Historically, Americans easily get excited with an international crisis that infringes on their country, but soon calm down when it passes away, as shown in the Lusitania incident in World War I, according to Robert Kagan of the Brookings Institution. Having defeated Germany, they lost enthusiasm to engage with the world. Just as in those days, Americans were outraged by the 9-11 terrorist attacks, but they did not want to rebuild the world order from the damage. They were driven by fear of another jihadist attack when they devotedly supported the War on Terror. However, as voters perceive another attack unlikely during the long war, they have become skeptical of the war, and even suspicious of conspiracy by national security élites. That is the reality of war fatigue (“It wasn’t hubris that drove America into Afghanistan. It was fear.”; Washington Post; August 26, 2021). From his view, we understand why Muslim hate rose then, just as Asian hate after COVID-19. Also, voters kept Jeffersonian or Hamiltonian instincts, while foreign policy establishment pursued Wilsonian visions. Trump, who was supposed to be Jacksonian or even Devisonian, seized this opportunity in 2016. Biden does not have the will and capability to overturn this trend, even though he has overthrown Trump.

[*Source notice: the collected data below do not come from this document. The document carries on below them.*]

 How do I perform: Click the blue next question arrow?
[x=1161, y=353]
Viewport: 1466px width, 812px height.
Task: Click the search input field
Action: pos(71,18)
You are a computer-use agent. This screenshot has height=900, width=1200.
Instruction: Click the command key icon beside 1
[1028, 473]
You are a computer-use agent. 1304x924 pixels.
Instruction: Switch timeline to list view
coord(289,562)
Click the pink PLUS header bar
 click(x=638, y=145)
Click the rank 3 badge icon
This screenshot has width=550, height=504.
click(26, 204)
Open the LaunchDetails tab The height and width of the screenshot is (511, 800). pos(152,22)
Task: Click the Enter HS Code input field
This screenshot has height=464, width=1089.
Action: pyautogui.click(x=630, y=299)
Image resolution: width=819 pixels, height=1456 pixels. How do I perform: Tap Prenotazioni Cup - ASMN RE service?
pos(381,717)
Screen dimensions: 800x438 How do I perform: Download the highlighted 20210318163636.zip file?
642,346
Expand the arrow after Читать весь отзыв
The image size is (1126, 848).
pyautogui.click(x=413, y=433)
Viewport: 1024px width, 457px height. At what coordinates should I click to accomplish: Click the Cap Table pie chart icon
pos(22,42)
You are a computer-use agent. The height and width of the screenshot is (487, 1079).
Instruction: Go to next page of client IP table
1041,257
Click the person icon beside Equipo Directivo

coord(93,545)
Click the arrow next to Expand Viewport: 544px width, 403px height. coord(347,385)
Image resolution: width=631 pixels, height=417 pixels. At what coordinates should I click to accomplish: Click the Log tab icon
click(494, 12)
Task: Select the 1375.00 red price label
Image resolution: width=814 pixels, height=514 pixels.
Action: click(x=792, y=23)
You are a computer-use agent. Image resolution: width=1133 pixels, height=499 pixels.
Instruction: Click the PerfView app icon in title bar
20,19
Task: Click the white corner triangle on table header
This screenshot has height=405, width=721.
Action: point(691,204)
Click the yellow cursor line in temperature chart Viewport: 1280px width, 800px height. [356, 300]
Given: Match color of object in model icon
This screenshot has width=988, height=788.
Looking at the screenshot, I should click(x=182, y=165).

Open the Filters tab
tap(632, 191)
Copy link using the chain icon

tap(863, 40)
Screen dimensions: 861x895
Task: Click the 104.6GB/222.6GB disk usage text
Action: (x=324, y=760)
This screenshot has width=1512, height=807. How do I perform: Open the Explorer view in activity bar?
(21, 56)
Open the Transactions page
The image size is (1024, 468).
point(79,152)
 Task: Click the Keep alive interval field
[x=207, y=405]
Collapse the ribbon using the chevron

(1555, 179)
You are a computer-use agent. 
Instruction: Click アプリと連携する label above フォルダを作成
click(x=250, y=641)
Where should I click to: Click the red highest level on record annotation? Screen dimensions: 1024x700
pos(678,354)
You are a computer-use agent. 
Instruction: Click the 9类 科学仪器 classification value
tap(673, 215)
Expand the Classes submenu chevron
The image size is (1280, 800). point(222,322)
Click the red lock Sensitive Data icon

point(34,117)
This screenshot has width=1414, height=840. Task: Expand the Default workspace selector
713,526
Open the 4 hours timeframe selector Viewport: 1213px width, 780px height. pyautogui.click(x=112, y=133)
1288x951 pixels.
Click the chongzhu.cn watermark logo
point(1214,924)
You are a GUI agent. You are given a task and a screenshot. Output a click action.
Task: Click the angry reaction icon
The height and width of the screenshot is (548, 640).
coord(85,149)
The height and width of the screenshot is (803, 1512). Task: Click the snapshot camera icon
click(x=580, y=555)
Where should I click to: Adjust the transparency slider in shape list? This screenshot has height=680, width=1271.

At one webinar, just before the presidential election, some renowned Japanese experts discussed the real meaning of Biden’s “foreign policy for the middle class”, but I regret to have belittled his words. That was primarily because the foreign policy establishment endorsed Biden almost unanimously, for fear of Trump’s reelection. Also, Trump even defamed American democracy in his term, as if coordinating with Russian President Vladimir Putin, and his Russian affairs advisor Fiona Hill told that he was a bigger threat to national security than Russia (“Trump is a bigger threat to the US than Russia: Former foreign policy expert”; Raw Story, October 10, 2021). In view of the above aspects, I was deeply impressed that Wilsonian experts of both right and left were devoted to support Biden. Furthermore, his campaign team showed a photograph of his bipartisan efforts at the Senate Foreign Relations Committee with John McCain, so frequently. But I should have realized that Biden is Biden, not McCain.

While the abrupt withdrawal startled European allies, Japanese people somewhat embrace American defeatism, because they desperately want America’s strategic refocus on China, but that is possible only if the Middle East is stabilized. Today, China is not just a giant in East Asia, as shown in the Belt and Road Initiative. Actually, China is filling the vacuum of power in the Af-Pak region through the CPEC (China-Pakistan Economic Corridor), and India is critically concerned with that. This is a vital point, regarding the reliability of the Quad, the counter-Chinese security partnership in the Indo-Pacific. Indian geostrategist Brahma Challeney tweets as the following, when he contributed an article to Nikkei Asia (“Biden's Afghanistan fiasco is a disaster for Asia”; Nikkei Asia; August 30, 2021).

Remember that Former National Security Advisor H. R. McMaster has been firmly against the withdrawal, while he made the national defense strategy to shift the focus of the War on terror to great power rivalries against China and Russia in 2017.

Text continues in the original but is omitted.